**Action item**
Give back the line containing "This screenshot has height=800, width=687." along with every line after it, exactly, until the entries end.

*** Begin section ***

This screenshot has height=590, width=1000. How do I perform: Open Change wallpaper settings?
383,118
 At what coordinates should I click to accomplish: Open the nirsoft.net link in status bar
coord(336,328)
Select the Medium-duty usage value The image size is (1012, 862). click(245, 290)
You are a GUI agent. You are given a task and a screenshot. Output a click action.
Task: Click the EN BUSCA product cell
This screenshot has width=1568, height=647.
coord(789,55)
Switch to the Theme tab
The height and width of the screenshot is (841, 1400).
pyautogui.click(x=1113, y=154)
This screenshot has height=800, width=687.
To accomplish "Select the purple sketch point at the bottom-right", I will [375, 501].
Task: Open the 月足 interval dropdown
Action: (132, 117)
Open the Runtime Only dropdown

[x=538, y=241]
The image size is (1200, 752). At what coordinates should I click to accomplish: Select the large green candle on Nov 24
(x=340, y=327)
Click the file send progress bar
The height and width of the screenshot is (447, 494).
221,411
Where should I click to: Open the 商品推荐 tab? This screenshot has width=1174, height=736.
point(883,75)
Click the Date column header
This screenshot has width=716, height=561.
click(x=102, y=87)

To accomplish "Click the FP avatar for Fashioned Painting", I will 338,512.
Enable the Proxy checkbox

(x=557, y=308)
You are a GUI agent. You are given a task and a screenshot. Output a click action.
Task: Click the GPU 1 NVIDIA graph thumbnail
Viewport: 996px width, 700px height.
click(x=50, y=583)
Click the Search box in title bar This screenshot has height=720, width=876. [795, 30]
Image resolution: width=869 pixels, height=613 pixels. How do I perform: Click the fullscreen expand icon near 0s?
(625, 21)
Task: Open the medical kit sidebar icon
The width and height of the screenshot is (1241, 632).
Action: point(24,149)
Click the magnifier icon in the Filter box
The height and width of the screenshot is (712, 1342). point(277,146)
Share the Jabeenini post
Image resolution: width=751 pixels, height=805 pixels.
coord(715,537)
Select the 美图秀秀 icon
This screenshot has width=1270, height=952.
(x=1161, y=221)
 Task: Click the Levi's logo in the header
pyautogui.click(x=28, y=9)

*** End section ***

**Response area**
This screenshot has height=800, width=687.
To accomplish "Select the purple sketch point at the bottom-right", I will [375, 501].
Task: Open the 月足 interval dropdown
Action: (132, 117)
Open the Runtime Only dropdown

[x=538, y=241]
The image size is (1200, 752). At what coordinates should I click to accomplish: Select the large green candle on Nov 24
(x=340, y=327)
Click the file send progress bar
The height and width of the screenshot is (447, 494).
221,411
Where should I click to: Open the 商品推荐 tab? This screenshot has width=1174, height=736.
point(883,75)
Click the Date column header
This screenshot has width=716, height=561.
click(x=102, y=87)

To accomplish "Click the FP avatar for Fashioned Painting", I will 338,512.
Enable the Proxy checkbox

(x=557, y=308)
You are a GUI agent. You are given a task and a screenshot. Output a click action.
Task: Click the GPU 1 NVIDIA graph thumbnail
Viewport: 996px width, 700px height.
click(x=50, y=583)
Click the Search box in title bar This screenshot has height=720, width=876. [795, 30]
Image resolution: width=869 pixels, height=613 pixels. How do I perform: Click the fullscreen expand icon near 0s?
(625, 21)
Task: Open the medical kit sidebar icon
The width and height of the screenshot is (1241, 632).
Action: point(24,149)
Click the magnifier icon in the Filter box
The height and width of the screenshot is (712, 1342). point(277,146)
Share the Jabeenini post
Image resolution: width=751 pixels, height=805 pixels.
coord(715,537)
Select the 美图秀秀 icon
This screenshot has width=1270, height=952.
(x=1161, y=221)
 Task: Click the Levi's logo in the header
pyautogui.click(x=28, y=9)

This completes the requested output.